I’ve halted the RMA, as the hardware appears to be OK, but I won’t be using the SSD again any soon, not only because I’m not 100% sure of its reliability, but also because I’ve changed my plans. I’ve just bought a blazing-fast NVMe Gen4 SSD (I haven’t installed it yet because I’m in the middle of a large work project and can’t afford the disruption of a new system install at the moment, but I plan to do it soon). I upgraded my PC about a year ago; the old mainboard didn’t have an M.2 slot and that’s why I got a SATA SSD, but the new board is a flashy Asus X570 supporting TWO NVMe Gen4 drives. I also have a Ryzen 5 3600X CPU (soon to be upgraded to a Ryzen 7 5700G) and 32 GB DDR4 RAM.

However, of course I’ll be using BitLocker on the new SSD as well, and I’m worried. (The current HDD install is unsecured because it’s meant to be just a short-term interim solution.) What do you think? Can BitLocker mess up the system so much that the BIOS doesn’t even recognize the drive and hangs? As you know, BitLocker is both software and hardware, as it uses the mainboard TPM and UEFI features when available (which they currently are). Have you heard of anything like this? (I was unable to find any similar issue.) Is this a known issue, and it is specific to WD drives or not? I’m not 100% sure that BitLocker was really the culprit, but all evidence points to it.

WD needs to have a look at this (together with Microsoft), because if one uses BitLocker, that means one has important confidential data stored on the drive, and the drive is probably mission-critical, as in my case. So, this issue can have very serious consequences to the user.

Thank you very much for your attention and patience!

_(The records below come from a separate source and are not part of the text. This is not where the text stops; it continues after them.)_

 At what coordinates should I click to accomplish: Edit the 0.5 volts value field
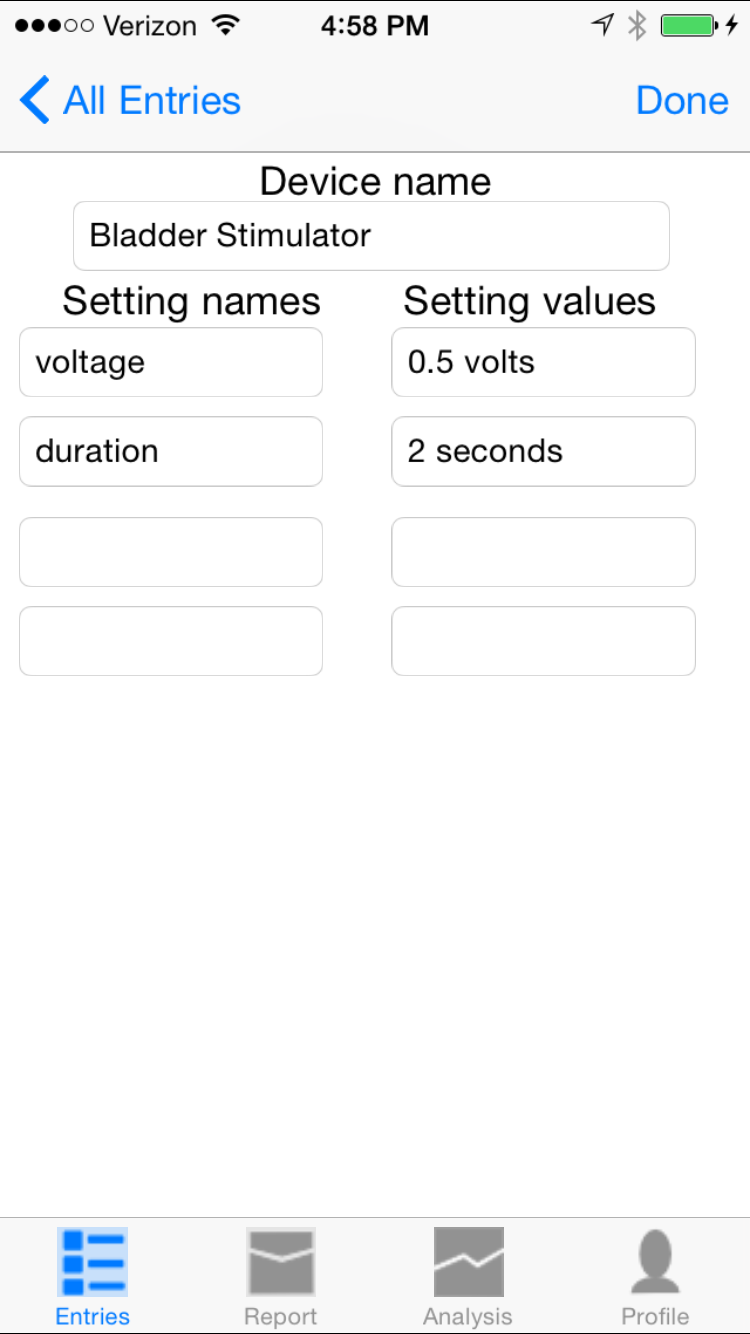(543, 362)
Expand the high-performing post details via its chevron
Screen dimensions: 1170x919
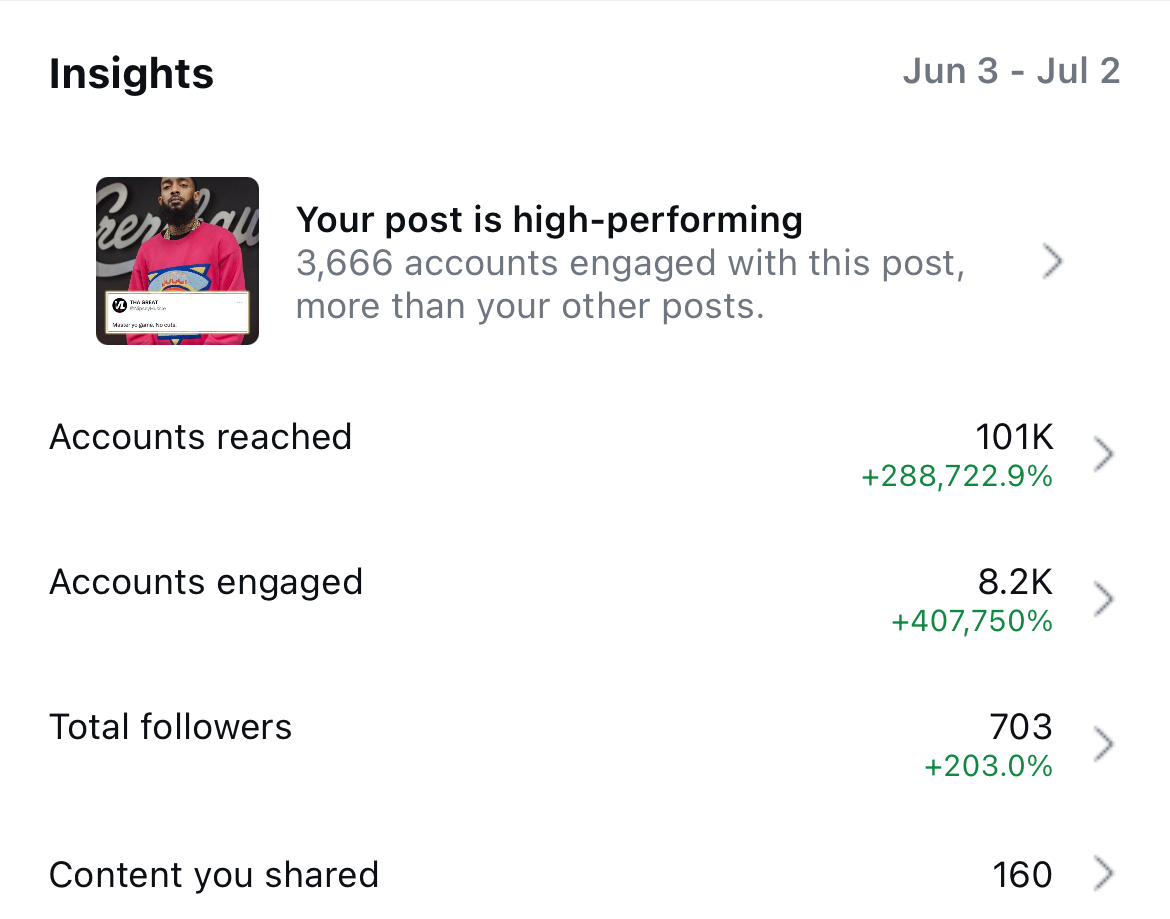[1053, 260]
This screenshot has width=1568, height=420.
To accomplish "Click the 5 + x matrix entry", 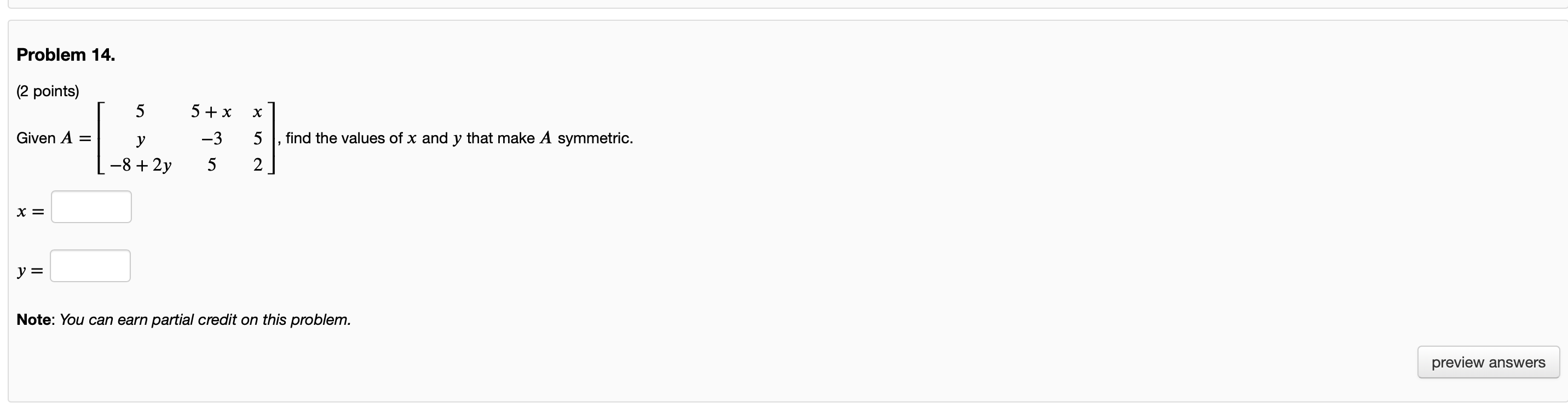I will [211, 112].
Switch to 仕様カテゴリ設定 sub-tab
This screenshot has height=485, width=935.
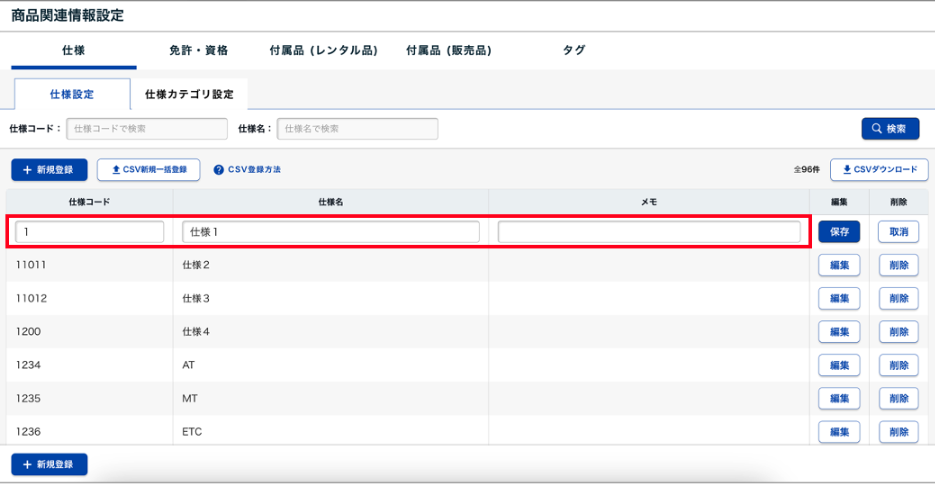pos(189,94)
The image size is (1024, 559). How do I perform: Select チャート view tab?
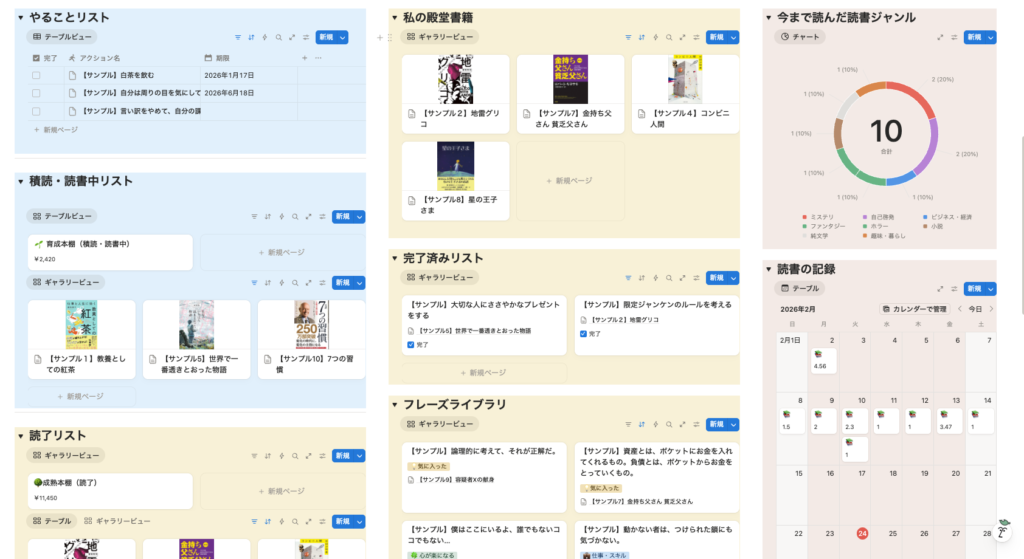pyautogui.click(x=803, y=37)
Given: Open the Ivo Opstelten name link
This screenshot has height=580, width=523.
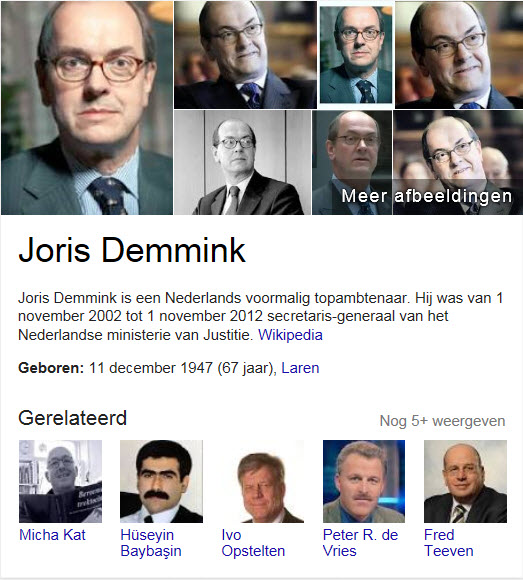Looking at the screenshot, I should coord(253,543).
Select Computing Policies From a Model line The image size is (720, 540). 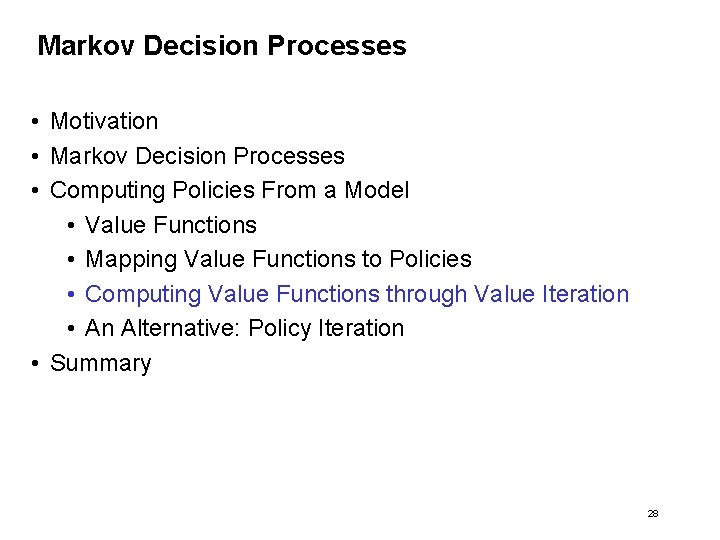[229, 190]
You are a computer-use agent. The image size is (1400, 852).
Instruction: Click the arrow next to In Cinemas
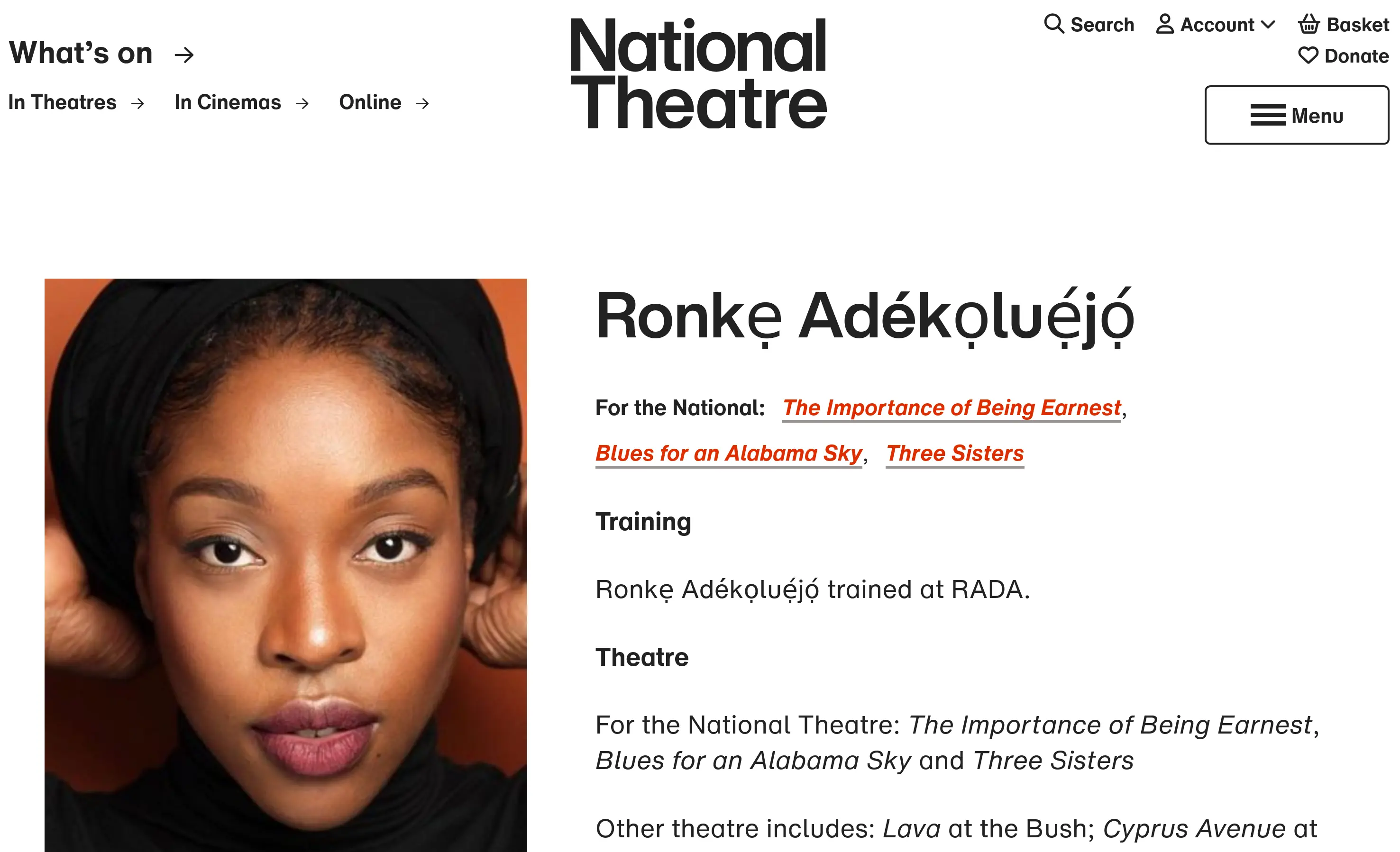302,103
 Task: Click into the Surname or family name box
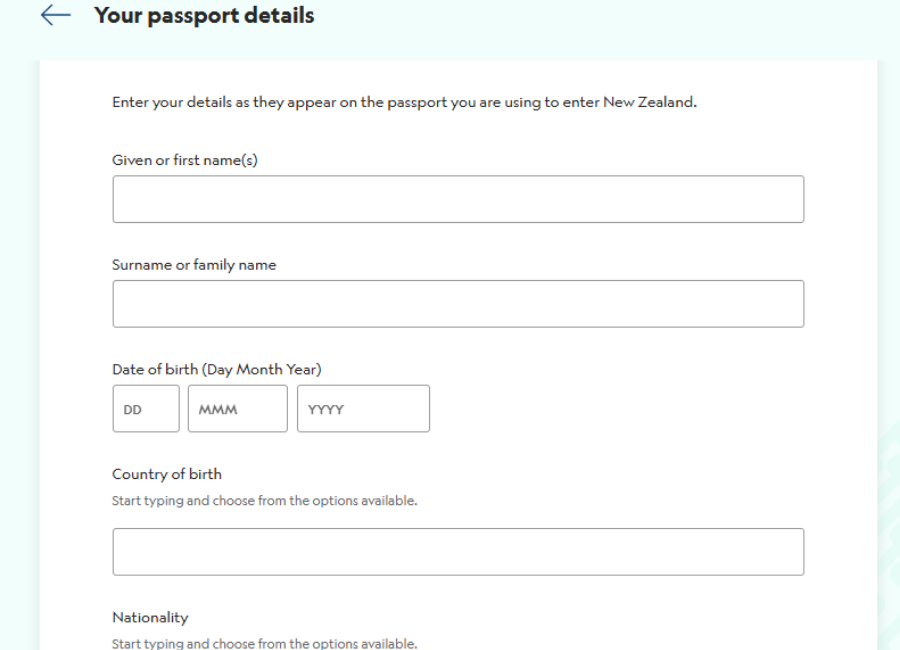coord(458,303)
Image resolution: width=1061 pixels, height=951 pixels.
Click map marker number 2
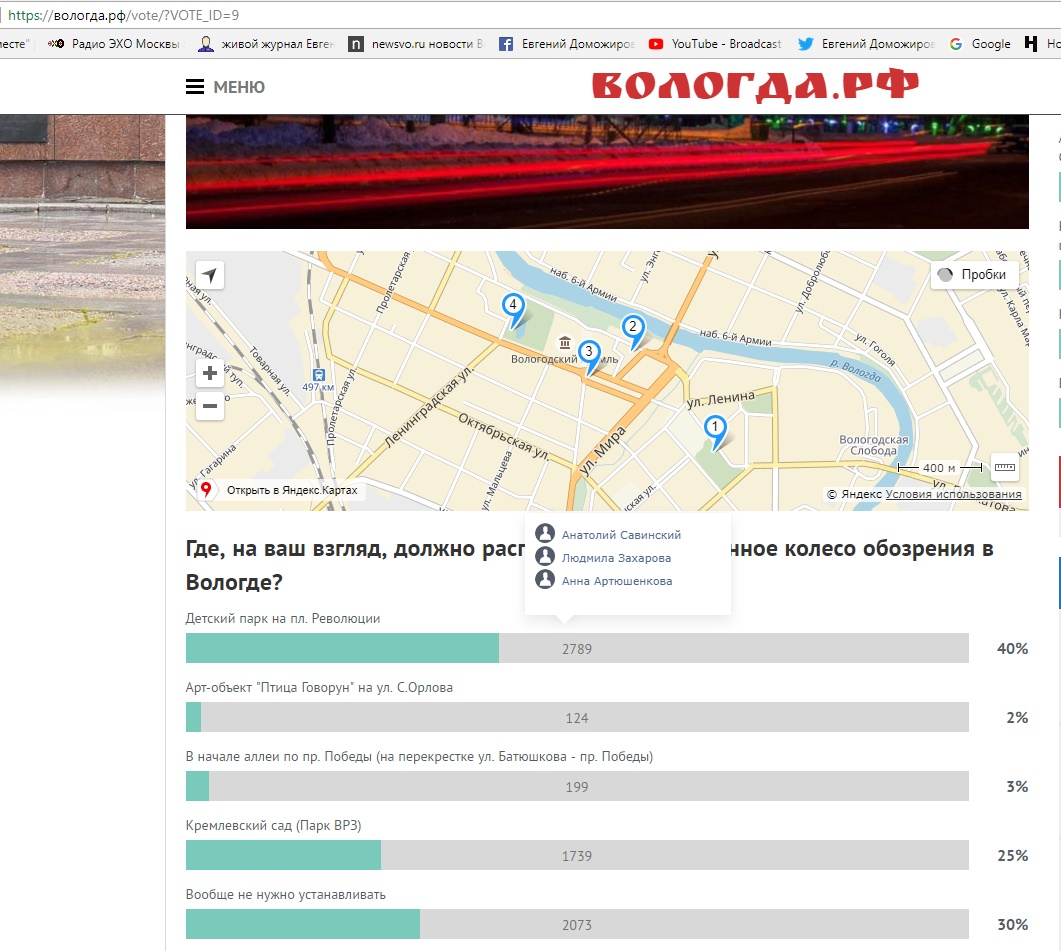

Bitlocker is garbage. I don’t know why you use it, the problem is yours, not the SSD

In my original post, I said why I need to use it. And sorry, Palomo, but your reply was vague, non-technical, and not helpful to me, to WD, or to anyone. Many people NEED to use BitLocker for various reasons, regardless of your dislike for it, and if there is an issue so serious that it makes whole otherwise good drives unusable and can lead to the loss of precious data, this must be investigated seriously.